A 74-year-old male presented with a right upper nodule on chest X-ray. He was admitted to our hospital for the purposes of close examination and treatment. Chest computed tomography (CT) revealed a nodular shadow in the upper right lobe. Smoking history was 1 pack/day × 55 years.
Clinical characteristics: Height: 169.7 cm, weight: 72.4 kg, body temperature: 36.1 °C, pulse rate: 88 beats/min, blood pressure: 120/66 mmHg, SpO2: 98%, elastic soft and well-moving lymphadenopathy of 7 × 5 cm in the left neck. No other special notes.
Laboratory data (Table 1):
Red blood cell count showed mild anemia. CRP, LDH, ALP, NSE, and soluble interleukin-2 receptor (sIL-2R) were elevated.
Imaging findings:
Chest X-ray (Fig. 1A): A nodular shadow of approximately 2 cm maximum diameter was found in the upper right lung field.
Chest CT (Fig. 1B): A 24 × 21 × 18 mm nodule with a cavity was found in Segment 1 of the upper right lobe.

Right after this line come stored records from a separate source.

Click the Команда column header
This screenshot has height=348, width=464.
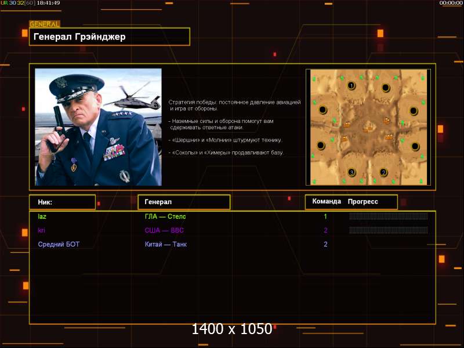pyautogui.click(x=327, y=202)
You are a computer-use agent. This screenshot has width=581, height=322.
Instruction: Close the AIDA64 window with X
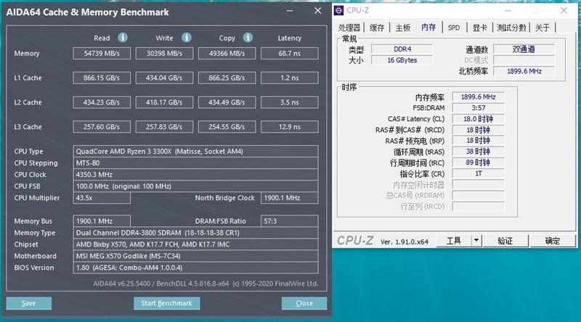tap(317, 11)
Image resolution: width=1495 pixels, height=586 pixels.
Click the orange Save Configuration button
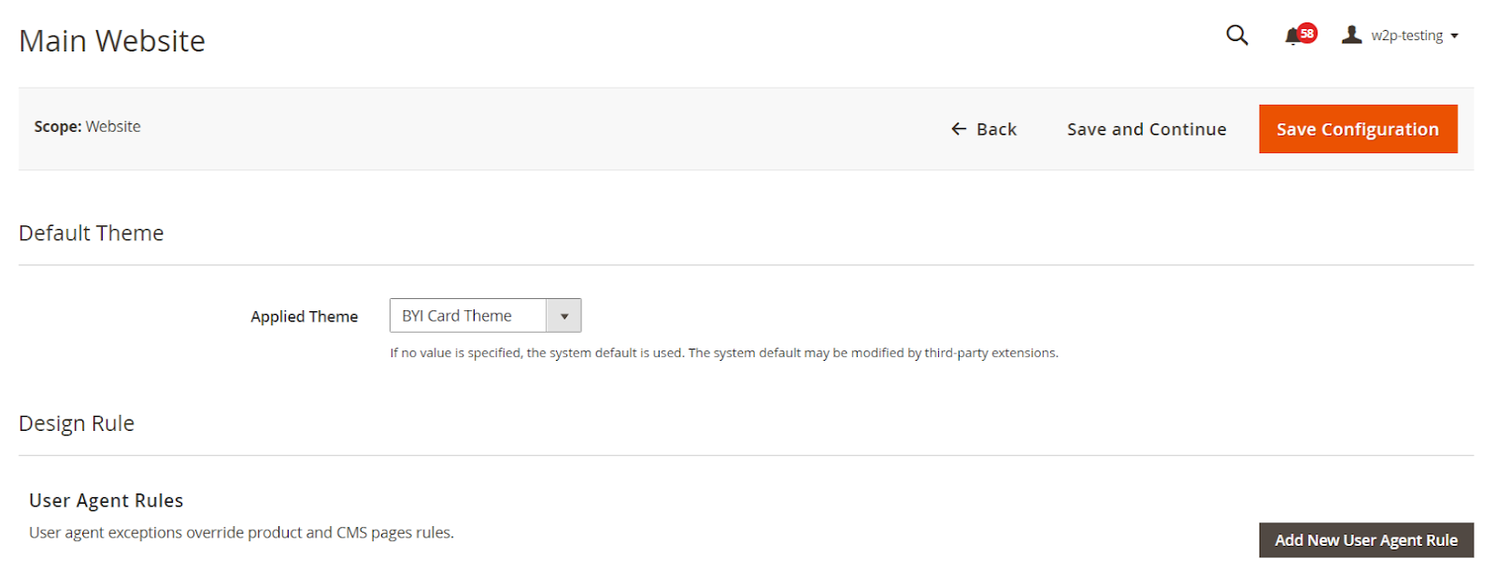coord(1357,129)

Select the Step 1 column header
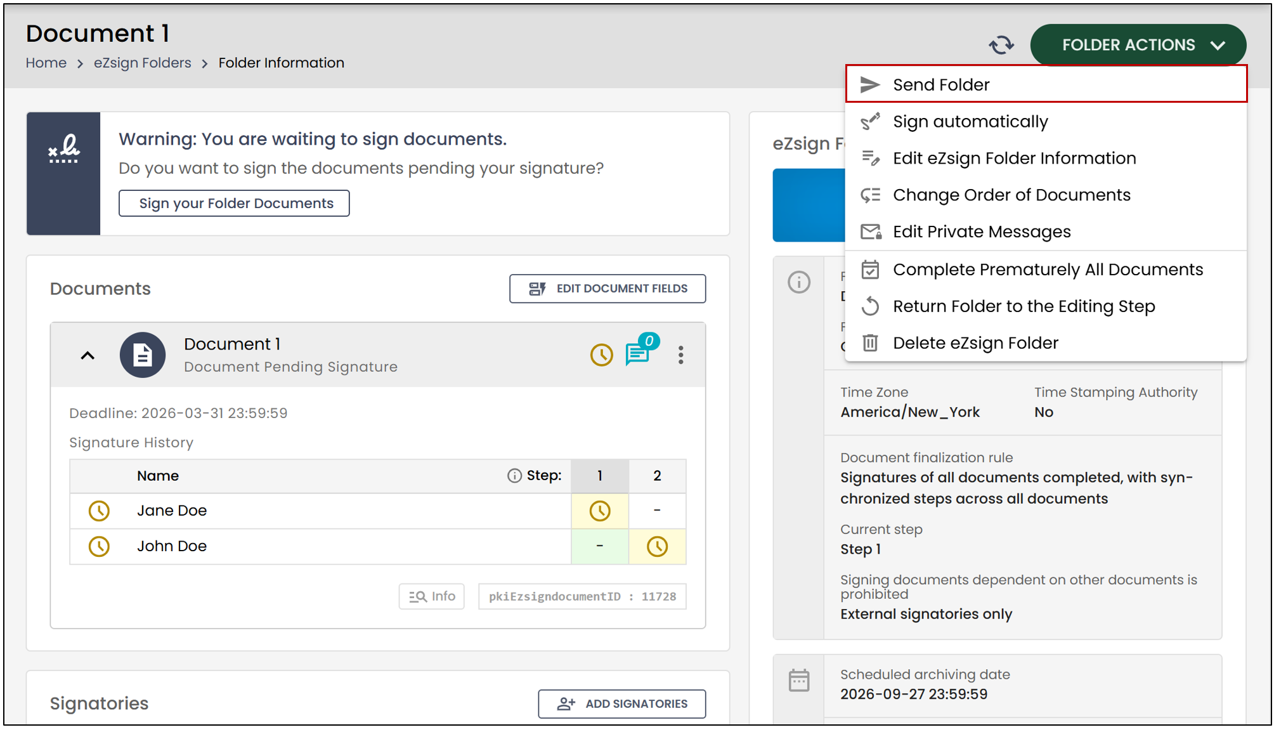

Fluorodeoxyglucose-positron emission tomography (FDG-PET) (Fig. 1C): A maximum standardized uptake value (SUV) accumulation of 9.4 was observed in the nodule of the right upper lobe. In addition to strong accumulation in the left cervical lymph nodes, accumulation also occurred in both axillary lesions, near the pancreatic head, in both external iliac arteries, and in the right inguinal lymph nodes.
Clinical Course:
Bronchoscopy was performed to assess the lung lesions, and squamous cell carcinoma of the lung was diagnosed. Malignant lymphoma was diagnosed from a left cervical lymph node biopsy. At this point, the clinical stage of the lung cancer was stage IA, and the stage of malignant lymphoma was stage IVA, and thus, treatment for malignant lymphoma was given priority. After two courses of R-CHOP (Rituximab + cyclophosphamide + hydroxydaunorubicin + vincristine + prednisolone) therapy for malignant lymphoma, sIL-2R normalized to 466 from 14003 U/ml. However, chest radiographs and chest CT revealed nodular shadows in the right upper lung field that had increased, and new cavities appeared. On FDG-PET, maximum SUV in the lung tumor increased from 9.4 to 10.5, but accumulation in the lymphoma lesions remained only in the left inguinal region, with little accumulation in other areas. Surgery was then performed for the lung cancer. Another reason for the surgery for the lung cancer was discontinuation of chemotherapy due to relapse of hepatitis B. In April 2013, a right upper lobectomy and mediastinal lymph node dissection was performed for his lung cancer. The lesion was a white lobulated mass approximately 33 mm in size with cavitation.
Pathological findings (Figs. 2A, B, C):
Poorly differentiated squamous cell carcinoma of the lung and malignant lymphoma-like lesions were observed in the same foci (Fig. 2A). Immunohistochemical staining revealed that CD79a (Fig. 2B right), a B-cell marker, was positive, indicating diffuse large B-cell lymphoma. In addition, the area where AE1AE3 (Fig. 2C right), which is an epithelial marker, was positive and the area where CD79a was positive overlapped, suggesting that squamous cell carcinoma and malignant lymphoma were both present in the same lesion (Fig. 2B, 2C right). After the operation, eight courses of R-CHOP therapy were performed. However, the malignant lymphoma worsened, and 2nd - and 3rd -line treatments were attempted. However, the disease was not controlled, and he died 10 months after the operation.